As noted above, gifts from 509(a)(2) and 509(a)(3) organizations cannot assist an organization in meeting the 509(a)(2) one-third public support test by right of the statute’s exclusion of gifts or receipts from both Section 170(b)(1)(A)(vii) and (viii) organizations. The conclusion, then, is that insofar as gifts are concerned, the broad public support requirement cannot be avoided by an isolated gift to a 509(a)(2) candidate made by a 509(a)(9)(1), (2), or (3) organization; such a gift either does not count at all towards the one-third public support test or is subject to a substantial limitation.

Individuals and 509(a)(1) organizations are subject to the substantial contributor limitations in so far as assisting an organization in meeting the one-third public support test, but government contributors are not. Treas. Regs. Section 1.507-(6)(a)(1) specifically provides:

“Such term does not include a governmental unit described in section 170(c)(1).” As noted above, Section 170(c)(1) governmental unit is a “State, a possession of the United States, or any political subdivision of any of the foregoing, or the United States or the District of Columbia.”

It is also of some interest that 100% of receipts from a 509(a)(1) entity can be counted towards the one third support test.
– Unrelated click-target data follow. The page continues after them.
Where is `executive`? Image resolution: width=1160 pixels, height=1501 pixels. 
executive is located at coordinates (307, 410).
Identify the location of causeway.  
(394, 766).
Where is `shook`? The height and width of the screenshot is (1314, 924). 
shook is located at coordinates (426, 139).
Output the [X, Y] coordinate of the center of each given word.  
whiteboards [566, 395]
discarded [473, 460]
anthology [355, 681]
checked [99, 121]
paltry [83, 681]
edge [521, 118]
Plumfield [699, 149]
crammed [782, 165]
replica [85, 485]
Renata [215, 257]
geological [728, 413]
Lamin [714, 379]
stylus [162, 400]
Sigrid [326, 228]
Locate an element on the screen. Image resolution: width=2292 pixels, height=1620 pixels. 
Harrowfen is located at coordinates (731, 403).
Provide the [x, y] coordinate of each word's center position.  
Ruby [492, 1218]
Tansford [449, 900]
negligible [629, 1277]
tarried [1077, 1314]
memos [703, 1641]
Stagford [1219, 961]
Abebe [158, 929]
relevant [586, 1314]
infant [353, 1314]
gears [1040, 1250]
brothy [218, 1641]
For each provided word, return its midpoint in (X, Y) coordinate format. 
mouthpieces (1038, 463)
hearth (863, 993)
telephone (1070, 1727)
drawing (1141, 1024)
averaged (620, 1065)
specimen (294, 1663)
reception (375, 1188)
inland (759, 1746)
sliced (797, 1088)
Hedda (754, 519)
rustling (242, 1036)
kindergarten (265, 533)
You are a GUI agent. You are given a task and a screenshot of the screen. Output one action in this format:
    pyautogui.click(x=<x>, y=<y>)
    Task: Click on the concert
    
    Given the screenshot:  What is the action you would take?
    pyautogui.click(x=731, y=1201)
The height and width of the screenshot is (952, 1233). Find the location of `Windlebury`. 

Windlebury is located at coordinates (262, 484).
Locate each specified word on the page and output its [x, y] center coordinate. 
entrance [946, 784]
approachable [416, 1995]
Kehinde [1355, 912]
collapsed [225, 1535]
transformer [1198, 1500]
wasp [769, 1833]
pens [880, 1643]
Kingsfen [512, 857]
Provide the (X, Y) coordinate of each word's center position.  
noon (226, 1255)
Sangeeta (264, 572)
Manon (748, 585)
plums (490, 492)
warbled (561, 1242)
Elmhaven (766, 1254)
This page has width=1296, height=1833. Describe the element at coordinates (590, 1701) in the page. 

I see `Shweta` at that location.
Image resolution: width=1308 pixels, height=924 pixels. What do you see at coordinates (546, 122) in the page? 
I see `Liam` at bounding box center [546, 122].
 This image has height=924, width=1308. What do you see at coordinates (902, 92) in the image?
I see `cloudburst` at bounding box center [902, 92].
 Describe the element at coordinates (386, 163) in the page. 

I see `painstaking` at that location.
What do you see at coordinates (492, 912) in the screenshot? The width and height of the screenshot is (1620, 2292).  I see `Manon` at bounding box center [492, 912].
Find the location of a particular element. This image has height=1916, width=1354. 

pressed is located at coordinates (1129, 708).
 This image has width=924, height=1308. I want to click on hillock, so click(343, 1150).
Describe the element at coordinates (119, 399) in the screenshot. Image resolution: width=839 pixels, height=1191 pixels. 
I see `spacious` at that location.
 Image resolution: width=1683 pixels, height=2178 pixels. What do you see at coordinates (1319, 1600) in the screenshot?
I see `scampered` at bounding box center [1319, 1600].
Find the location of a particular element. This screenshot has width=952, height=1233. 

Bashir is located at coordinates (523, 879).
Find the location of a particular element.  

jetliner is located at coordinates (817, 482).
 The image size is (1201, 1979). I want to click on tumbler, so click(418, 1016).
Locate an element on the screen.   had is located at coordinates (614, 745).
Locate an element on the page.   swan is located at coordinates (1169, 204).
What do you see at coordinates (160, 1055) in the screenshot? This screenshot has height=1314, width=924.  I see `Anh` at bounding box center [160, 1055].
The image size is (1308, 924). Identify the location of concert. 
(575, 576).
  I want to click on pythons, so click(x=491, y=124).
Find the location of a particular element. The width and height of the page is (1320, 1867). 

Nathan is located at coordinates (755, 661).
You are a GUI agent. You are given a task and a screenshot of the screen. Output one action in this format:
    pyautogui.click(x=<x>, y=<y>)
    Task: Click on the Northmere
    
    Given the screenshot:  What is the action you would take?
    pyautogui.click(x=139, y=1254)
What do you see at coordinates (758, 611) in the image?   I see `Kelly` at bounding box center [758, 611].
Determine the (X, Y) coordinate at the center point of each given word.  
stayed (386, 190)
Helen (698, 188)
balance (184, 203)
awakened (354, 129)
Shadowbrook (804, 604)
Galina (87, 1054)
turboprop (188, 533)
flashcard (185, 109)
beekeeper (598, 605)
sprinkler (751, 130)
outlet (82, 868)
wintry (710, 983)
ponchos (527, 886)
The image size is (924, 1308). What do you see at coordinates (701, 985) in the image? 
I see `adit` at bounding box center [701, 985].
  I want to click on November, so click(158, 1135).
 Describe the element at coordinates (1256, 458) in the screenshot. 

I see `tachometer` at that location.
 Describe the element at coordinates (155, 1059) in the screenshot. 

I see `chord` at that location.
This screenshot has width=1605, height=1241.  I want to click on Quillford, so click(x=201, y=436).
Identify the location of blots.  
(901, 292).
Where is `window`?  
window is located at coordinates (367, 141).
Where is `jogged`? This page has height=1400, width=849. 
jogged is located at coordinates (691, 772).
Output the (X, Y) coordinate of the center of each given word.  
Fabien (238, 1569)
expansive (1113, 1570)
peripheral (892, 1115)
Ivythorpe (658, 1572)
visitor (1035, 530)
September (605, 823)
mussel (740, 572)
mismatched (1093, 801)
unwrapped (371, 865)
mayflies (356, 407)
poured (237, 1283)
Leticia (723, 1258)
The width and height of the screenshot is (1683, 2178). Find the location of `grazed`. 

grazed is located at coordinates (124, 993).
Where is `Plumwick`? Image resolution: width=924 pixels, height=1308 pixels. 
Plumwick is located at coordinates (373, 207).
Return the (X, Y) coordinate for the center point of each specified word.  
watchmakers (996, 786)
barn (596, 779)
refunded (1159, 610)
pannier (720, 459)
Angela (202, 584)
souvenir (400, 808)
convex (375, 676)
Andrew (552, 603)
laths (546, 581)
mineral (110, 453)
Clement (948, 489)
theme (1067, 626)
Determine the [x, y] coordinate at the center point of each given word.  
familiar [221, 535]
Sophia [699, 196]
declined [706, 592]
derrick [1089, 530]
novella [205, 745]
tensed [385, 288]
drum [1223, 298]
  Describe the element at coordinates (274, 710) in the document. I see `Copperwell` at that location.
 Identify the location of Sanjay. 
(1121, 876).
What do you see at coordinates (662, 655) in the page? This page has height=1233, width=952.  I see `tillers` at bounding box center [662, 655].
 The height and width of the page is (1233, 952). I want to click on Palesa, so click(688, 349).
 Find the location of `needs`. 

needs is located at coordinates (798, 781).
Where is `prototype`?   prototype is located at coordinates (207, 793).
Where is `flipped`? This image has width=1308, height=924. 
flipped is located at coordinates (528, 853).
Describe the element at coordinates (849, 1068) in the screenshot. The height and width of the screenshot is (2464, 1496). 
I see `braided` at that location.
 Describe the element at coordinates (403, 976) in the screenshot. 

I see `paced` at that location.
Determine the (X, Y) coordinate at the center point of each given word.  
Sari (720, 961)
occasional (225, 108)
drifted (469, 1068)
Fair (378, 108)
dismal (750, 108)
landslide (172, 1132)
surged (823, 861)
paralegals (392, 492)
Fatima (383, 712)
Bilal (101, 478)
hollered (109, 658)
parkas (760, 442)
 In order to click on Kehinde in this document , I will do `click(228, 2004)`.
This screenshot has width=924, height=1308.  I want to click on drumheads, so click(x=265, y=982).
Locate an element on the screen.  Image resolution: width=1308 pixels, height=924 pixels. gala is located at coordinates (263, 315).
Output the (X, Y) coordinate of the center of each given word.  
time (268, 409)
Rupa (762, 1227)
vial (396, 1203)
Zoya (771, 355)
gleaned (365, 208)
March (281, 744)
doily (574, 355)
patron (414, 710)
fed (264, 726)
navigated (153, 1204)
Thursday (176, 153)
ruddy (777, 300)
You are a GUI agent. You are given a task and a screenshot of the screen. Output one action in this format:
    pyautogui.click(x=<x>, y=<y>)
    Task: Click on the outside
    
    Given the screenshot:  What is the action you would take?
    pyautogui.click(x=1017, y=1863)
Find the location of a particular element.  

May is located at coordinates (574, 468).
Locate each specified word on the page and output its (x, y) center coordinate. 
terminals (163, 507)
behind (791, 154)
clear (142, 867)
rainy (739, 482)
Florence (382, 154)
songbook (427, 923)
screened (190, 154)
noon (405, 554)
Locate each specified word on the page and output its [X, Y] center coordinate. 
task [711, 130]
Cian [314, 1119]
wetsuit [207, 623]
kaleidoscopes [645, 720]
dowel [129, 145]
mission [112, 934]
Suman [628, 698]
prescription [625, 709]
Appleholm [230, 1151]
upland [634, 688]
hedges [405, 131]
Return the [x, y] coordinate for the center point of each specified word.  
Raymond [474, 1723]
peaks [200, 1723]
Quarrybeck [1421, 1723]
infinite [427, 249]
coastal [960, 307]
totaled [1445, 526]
The standard for receipts is akin to the substantial contributor standard which applies to receipts, namely, payments for goods and services cannot, generally, count toward the one-third support test to the extent they exceed the greater of $5,000 or 1% of total support for the year. This rule does not apply to payments for goods and services made by a Section 509(a)(1) organizations. Private Letter Ruling 8015001 states:

The $5,000.00 or 1% limitation does not apply however, to income received from 509(a)(1) organizations as indicated in section 1.509(a)-3(2)(ii) of the Income Tax Regulations. This being the case, all of the income received in rent from OIC would be considered income from permitted sources. Thus, . . . more than 1/3 of its support came from permitted sources.

In the case of receipts, payments made by a governmental unit described in section 170(c)(1) are limited by the $5,000 or 1% standard.